Azelnidipine protects HL-1 cardiomyocytes from hypoxia/reoxygenation injury by enhancement of NO production independently of effects on gene expression.

Abstract

It remains to be elucidated whether Ca²⁺ antagonists induce pharmacological preconditioning to protect the heart against ischemia/reperfusion injury. The aim of this study was to determine whether and how pretreatment with a Ca²⁺ antagonist, azelnidipine, could protect cardiomyocytes against hypoxia/reoxygenation (H/R) injury in vitro.
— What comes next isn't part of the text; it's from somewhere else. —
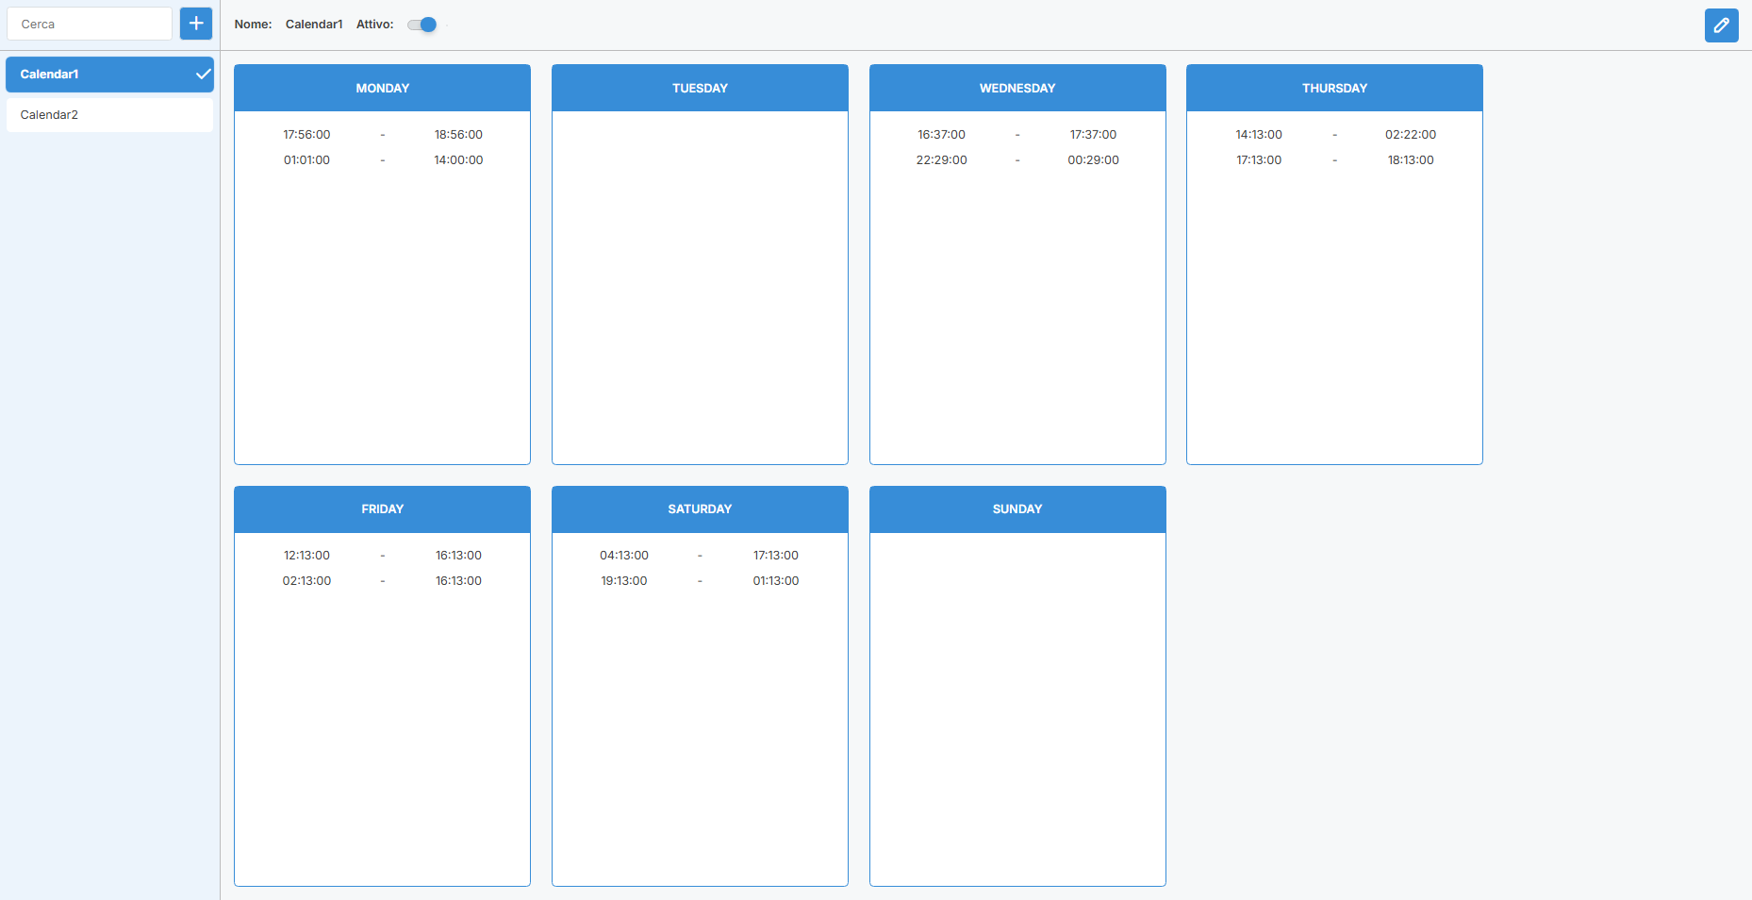Viewport: 1752px width, 900px height.
Task: Click the SATURDAY column header
Action: click(700, 509)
Using HL-1 cardiomyocytes, we studied effects of azelnidipine on NO synthase (NOS) expression, NO production, cell death and apoptosis during H/R. Action potential durations (APDs) were determined by the whole-cell patch-clamp technique. Azelnidipine enhanced endothelial NOS phosphorylation and NO production in HL-1 cells under normoxia, which was abolished by a heat shock protein 90 inhibitor, geldanamycin, and an antioxidant, N-acetylcysteine. Pretreatment with azelnidipine reduced cell death and shortened APDs during H/R. These effects of azelnidipine were diminished by a NOS inhibitor, L-NAME, but were influenced by neither a T-type Ca²⁺ channel inhibitor, NiCl₂, nor a N-type Ca²⁺ channel inhibitor, ω-conotoxin. The azelnidipine-induced reduction in cell death was not significantly enhanced by either additional azelnidipine treatment during H/R or increasing extracellular Ca²⁺ concentrations. RNA sequence (RNA-seq) data indicated that azelnidipine-induced attenuation of cell death, which depended on enhanced NO production, did not involve any significant modifications of gene expression responsible for the NO/cGMP/PKG pathway. We conclude that pretreatment with azelnidipine protects HL-1 cardiomyocytes against H/R injury via NO-dependent APD shortening and L-type Ca²⁺ channel blockade independently of effects on gene expression.